C’est une SDF que nous suivons dans une errance existentielle, au sens physique
du mot puisqu’il s’agit pour la jeune Ha-dam de trouver chaque soir un gîte et
de quoi se nourrir. N’ayant pas de téléphone ni de domicile fixe, toutes les
portes lui sont fermées ; sa quête prend les allures d’une errance dans un
univers nocturne, sub-urbain où les néons d’une lumière factice renvoient à
davantage d’enfermement, et de violence. Une violence sociale, celle de la
misère et de la solitude et une violence physique, celle générée par les
instincts de survie qui font que les marginaux et les faibles sont les plus
violents entre eux. La caméra de Park Suk-young nous embarque dans un récit où
la caméra colle au personnage, souvent de dos, selon un dispositif scénique qui
rappelle le procédé popularisé par les frères Dardenne, dans Rosetta. Un cinéma
de l’immersion qui fait que le spectateur est constamment intégré à cette
course effrénée, compagnon passif du personnage. C’est la bande son qui offre
une ouverture au drame. L’attention de Ha-dam sera attirée, en effet, par le
son de danseurs de claquette. L’issue du drame passera alors à travers
l’acquisition de chaussures adéquates ; mais après un long processus
initiatique, fait de violence et de révolte retenue (l’image finale de la houle
et de la mer déchaînée).
Sous le
voile, la braise
Hanieh est l’autre figure
féminine de cette première journée de la compétition officielle, héroïne
deParadise du jeune cinéaste iranien de Sina Ataeian Dena. C’est une
institutrice dans Téhéran d’aujourd’hui mais qui est appelée chaque jour, pour
rejoindre son école située dans une banlieue pauvre, à parcourir toute la
ville. Nous retrouvons la même dramaturgie structurant les deux films ;
celle de la quête. Si dans Steel flower la quête du personnage est orientée
vers l’acquisition d’un emploi et d’un abri ; celle de Paradise est d’être
mutée vers une école proche de son domicile. Mais ce qui intéresse d’abord dans
ce premier long métrage de Sina Ataeian Dena, c’est l’histoire du film
lui-même. Comme il le signale dans le générique de fin, c’est un film tourné
sans autorisation ; le tournage qui a duré plus de trois ans a usé de
différents stratagèmes y compris en combinant des scènes tournées dans de vrais
décors et d’autres fabriquées
numériquement. En somme, des images volées à l’instar du film Taxi de Jafar
Panahi. Le frère de ce dernier est d’ailleurs présent dans le générique du film
comme producteur. Le résultat est un constat accablant de l’Iran d’aujourd’hui.

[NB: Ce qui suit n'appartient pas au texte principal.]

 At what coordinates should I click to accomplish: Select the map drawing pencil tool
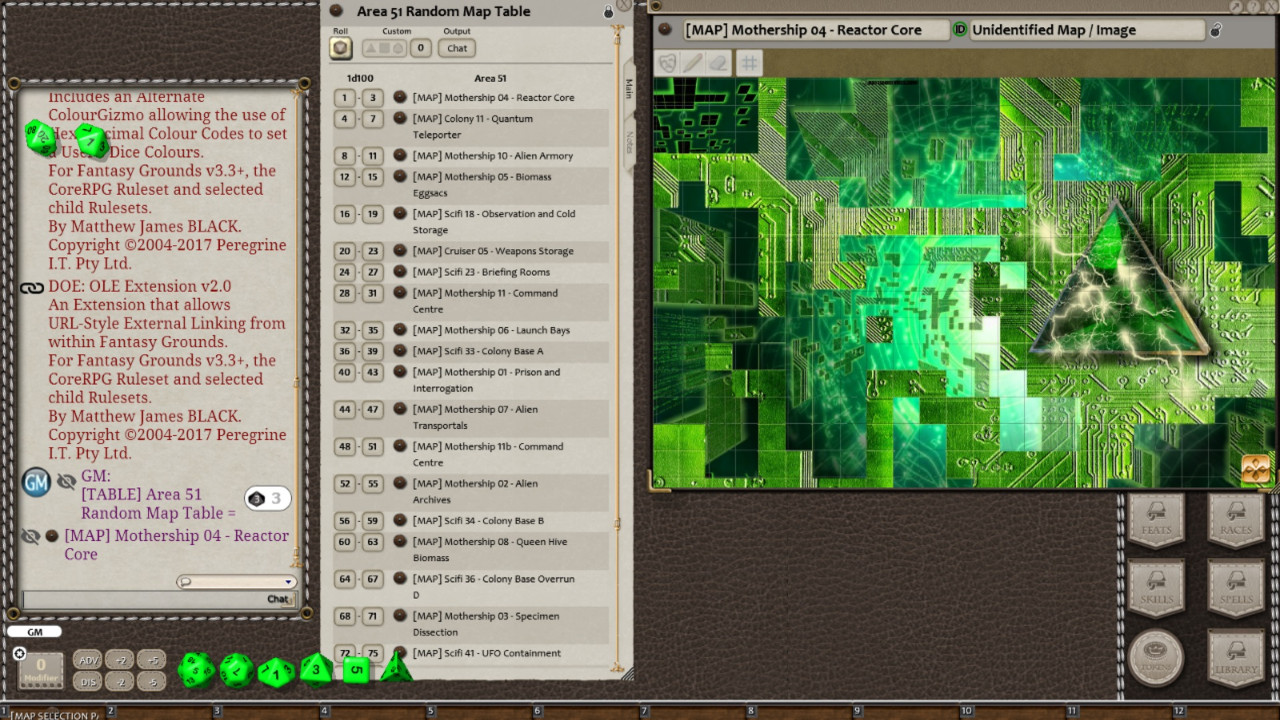click(x=693, y=63)
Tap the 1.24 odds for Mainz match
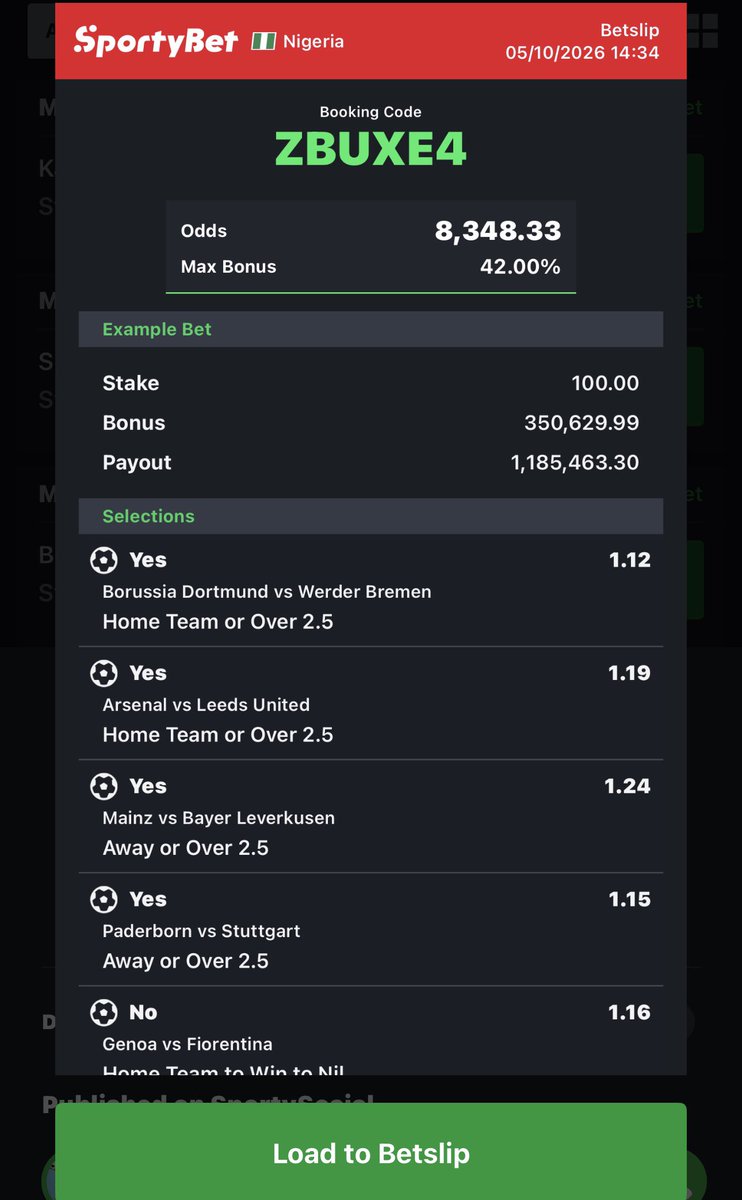742x1200 pixels. click(627, 786)
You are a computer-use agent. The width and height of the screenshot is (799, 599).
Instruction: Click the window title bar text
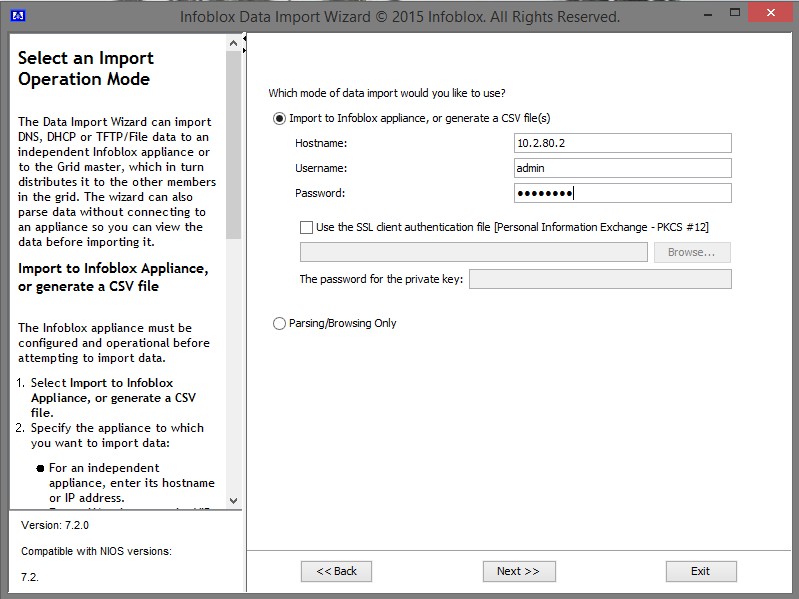point(399,17)
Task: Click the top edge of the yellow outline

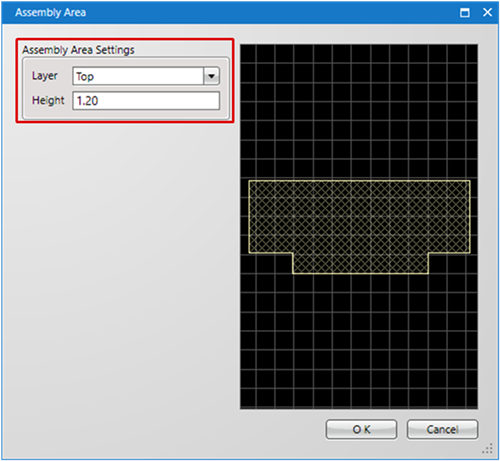Action: (359, 181)
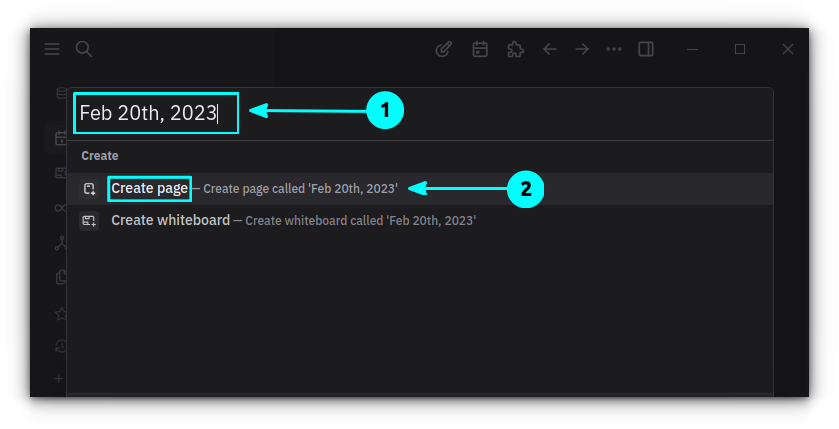Click the whiteboard icon beside 'Create whiteboard'
Image resolution: width=839 pixels, height=429 pixels.
click(x=90, y=221)
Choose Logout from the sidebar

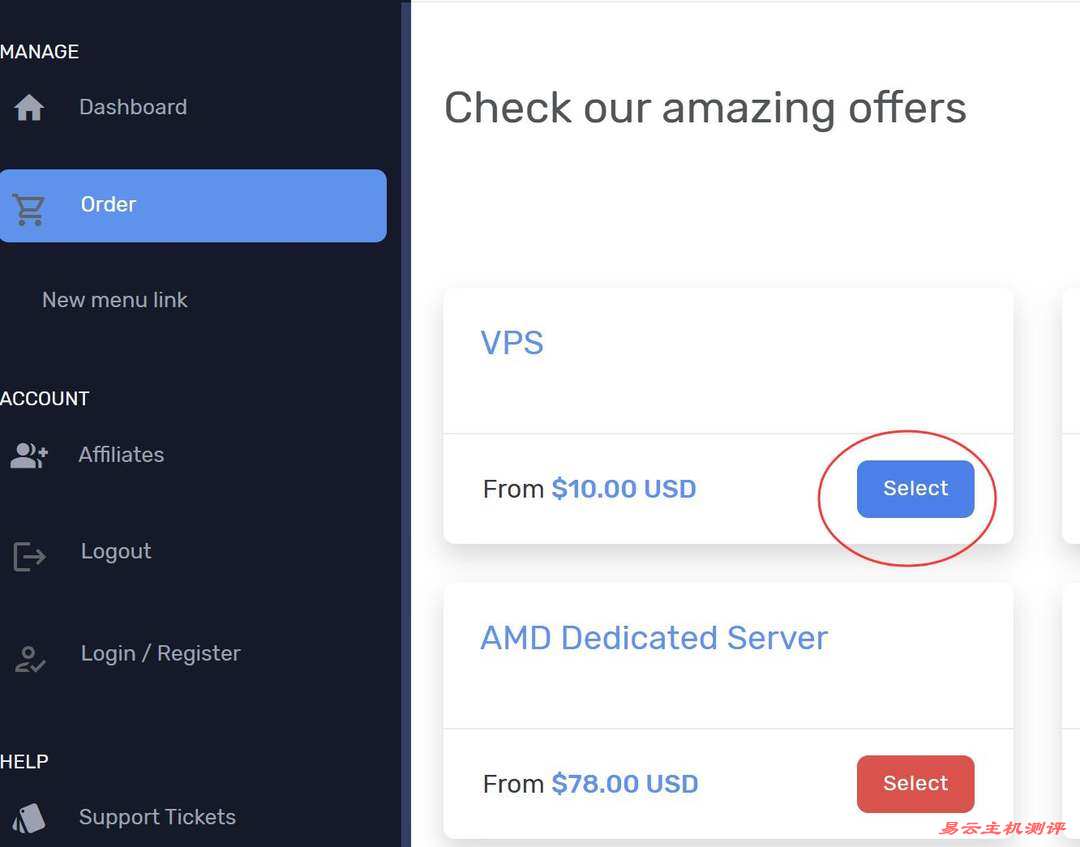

Mais un constat qui refuse de s’enfermer dans les clichés véhiculés à l’égard
de l’Iran des Ayatollah. Si un voile noir pèse sur la vie sociale, le film va
au-delà du voile pour capter les signes de cette vie qui palpite comme le feu
de la braise sous la cendre. Centré autour de la figure de la femme, le récit
s’ouvre largement sur la réalité multiple d’une société en mouvement. A l’image
de ses écolières qui s’acharnent à jouer au football malgré les injonctions
morales de la directrice, chantent et dansent dans le bus du transport
scolaire. L’une d’entre elles rate même ce bus, un matin, car elle est revenue
à la maison chercher son vernis à ongle, pourtant strictement interdit. A
l’opposée du rythme infernal du film sud-coréen, ici, le récit s’offre des
moments de pause avec des scènes poétiques, des plans fixes de méditation…ou
avec des images en abyme comme quand Hanieh vient admirer, de temps en temps,
un aquarium : des poissons aux jolis couleurs mais qui se meuvent dans un
univers fermé.
Le film est en outre truffé de
clins d’œil aux films de ses aînés ; en matière d’engouement des jeunes
filles pour le football, cela nous rappelle, Hors jeu de Jafar Panahi qui
décrit comment une femme est amenée à se déguiser pour accéder au stade de
football. La scène où Hanieh se rase les cheveux n’est pas sans rappeler la
femme sans cheveux dans la voiture de Ten de Abbas Kiarostami…une sorte de
filiation artistique qui assure au film une autre forme de légitimité, qui en
fait un film iranien, même sans le visa de ses détracteurs bureaucrates.